═════ Teks yang diberikan ═════
Sumber : Syarah Riyadhusshalihin
Syekh Shaleh al-'Utsaimin
Alih Bahasa : Idrus Abidin.
Yaitu peringatan agar tidak mengikuti bid'ahnya atau
kefasikannya serta hal-hal yang sedemikian rupa. Di sini terdapat ayat-ayat dan
hadits-hadits yang ada pada bab sebelumnya.
[1]1572. وَعَن عَائِشَة رَضِيَ اللهُ عَنهَا قََالَت : قَالَ رَسُولُ
اللهِ صَلَّى اللهُ عَلَيهِ وَسَلَّمَ : لَا تَسُبُّوا الأََموَاتِ فَإِنَّهُم قَد
أَفضَوا إِلَى مَا قَدَّموا". رواه البخاري.
1572 – Dari Aisyah Radiyallahu
Anha ia berkata : Rasulullah saw bersabda, "Janganlah kalian mencaci maki
mayat, karena mereka telah menemukan apa yang mereka telah lakukan".
(HR.Bukhari).
PENJELASAN.
═════ Data tersedia ═════
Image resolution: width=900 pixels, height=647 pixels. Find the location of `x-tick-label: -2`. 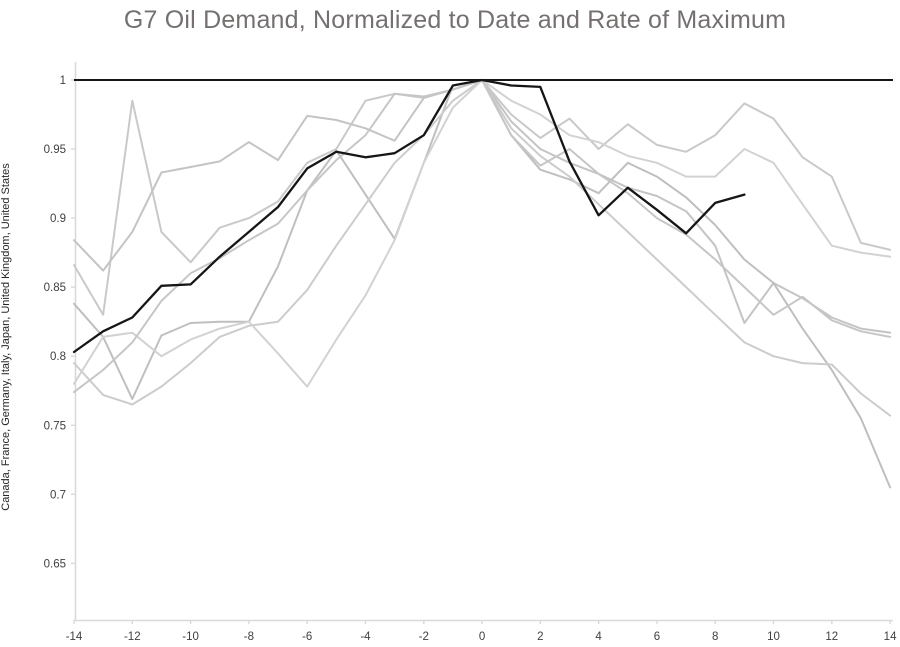

x-tick-label: -2 is located at coordinates (424, 637).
═════
**Petunjuk**
1. Tuliskan kembali secara persis bagian teks yang diberikan mulai dari "1572 – Dari" sampai dengan "PENJELASAN.".
2. Jawablah pertanyaan berikut berdasarkan teks yang diberikan.
(a) Siapa yang disebut sebagai alih bahasa?
(b) Hadits nomor 1572 disampaikan dari siapa?
(c) Menurut sabda dalam hadits itu, mengapa mayat tidak boleh dicaci maki?

**Jawaban tiap butir**
1.
1572 – Dari Aisyah Radiyallahu
Anha ia berkata : Rasulullah saw bersabda, "Janganlah kalian mencaci maki
mayat, karena mereka telah menemukan apa yang mereka telah lakukan".
(HR.Bukhari).
PENJELASAN.

2.
(a) Idrus Abidin.
(b) Dari Aisyah Radiyallahu Anha.
(c) Karena mereka telah menemukan apa yang telah mereka lakukan.